Jack and his party did not at once come across him. They found enough to amuse them at the lower end of the room—the more as to the barrister the great and little with whom he rubbed shoulders were all one. Strange to say, he did not discern any great difference even in their dress! With Daintry hanging on his arm and Kate at his side he was content, until, turning suddenly in the thick of the crowd to speak to the elder girl, he saw her face turn crimson. At the same moment she bowed slightly to some one behind him. He looked round quickly, with a sharp jealous pang at his heart, to see who had called forth this show of emotion, and found himself face to face with the rector.

Lindo had looked forward to this meeting; he had prepared himself for it; and yet, occurring in this way, it shook him out of his self-possession. He colored almost as deeply as the girl had, and, though he held out his hand with scarcely a perceptible pause, the action was nervous and jerky. “By Jove! is it you, Jack?” he exclaimed, his tone a mixture of old cordiality and new antagonism. “How do you do, Miss Bonamy?” and he held out his hand to the girl also, who just touched it with her fingers and drew back. “It is pleasant to see your cousin’s face again,” he went on more glibly, yet clearly not at his ease even now. “I was sorry that I was not in last night when he called.”

“Yes, I was sorry to miss you,” Jack answered slowly, his eyes on his friend’s face. He could not quite understand matters. The girl’s embarrassment had been almost a revelation to him, and yet it flashed across his mind now that the cause of it might have been only the quarrel between her father and the rector. The same thing might account for Lindo’s shy, ungenial manner. And yet—and yet he could not quite understand it, and, whether he would or no, his face grew hard. “You heard I had looked in?” he added.

“Yes; Mrs. Baker told me,” Lindo answered, moving to let some one pass him, and glancing aside to smile a recognition.

“She looks the better for the change, I think.”

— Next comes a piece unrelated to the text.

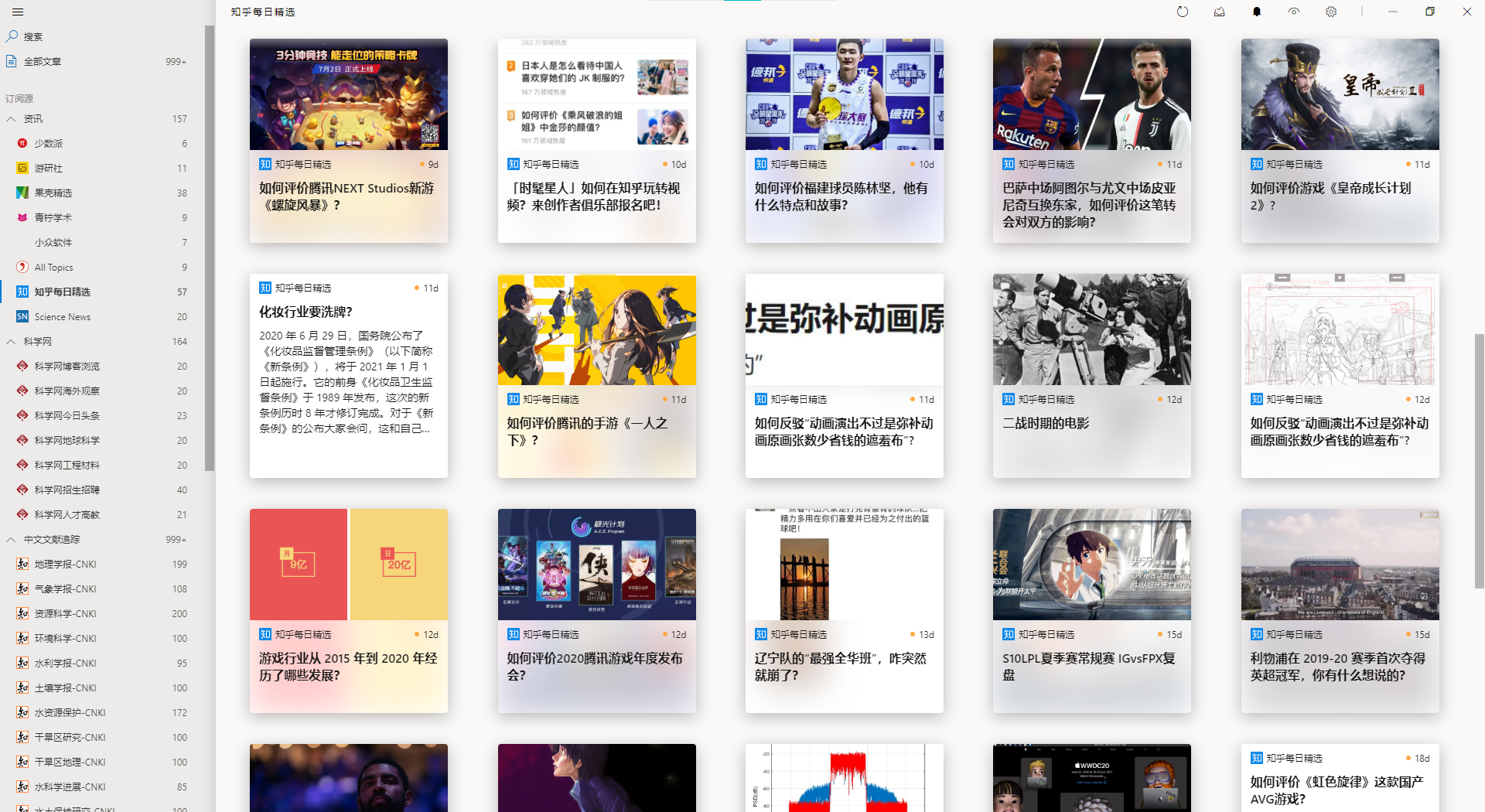The image size is (1485, 812).
Task: Switch selection to the 游研社 feed
Action: (22, 168)
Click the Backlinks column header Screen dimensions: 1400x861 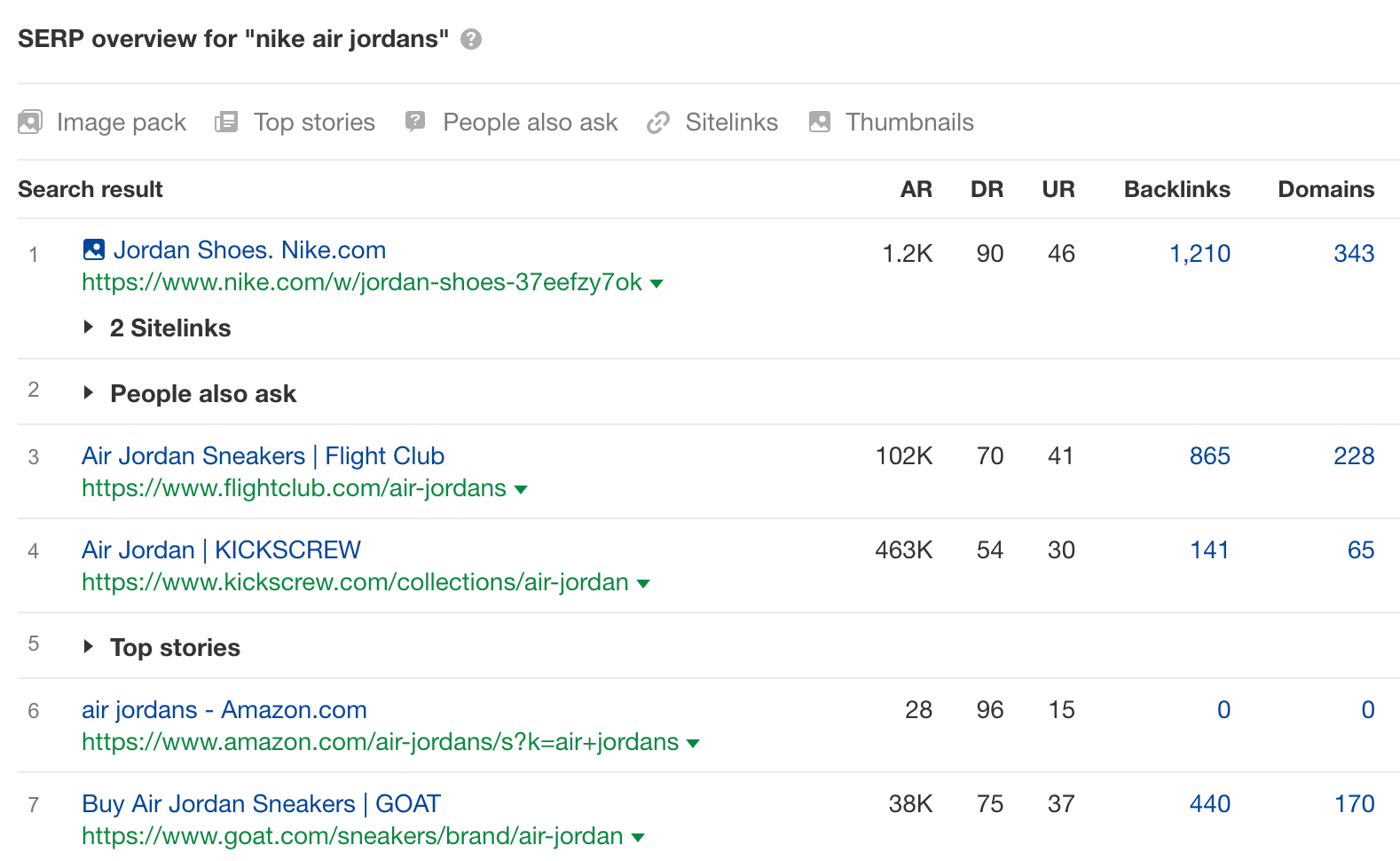point(1176,189)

“Yes; she gets more fresh air now.”

“It does not seem to have done you much good.”

“No?”

Certainly there was something amiss. These were old, tried college friends, or had been so a few weeks back, and they had nothing more to say to one another than this! The rector’s self-consciousness began to infect the other, sowing in his mind he knew not what suspicions. So that, if ever words of Daintry’s were welcome, they were welcome now. “Jack is going to stay a week,” she said inconsequently, standing on one leg the while with her arm through Jack’s and her big eyes on the rector’s face.

“I am very glad to hear it,” Lindo rejoined. “He will find me at home more than once in the week, I hope.”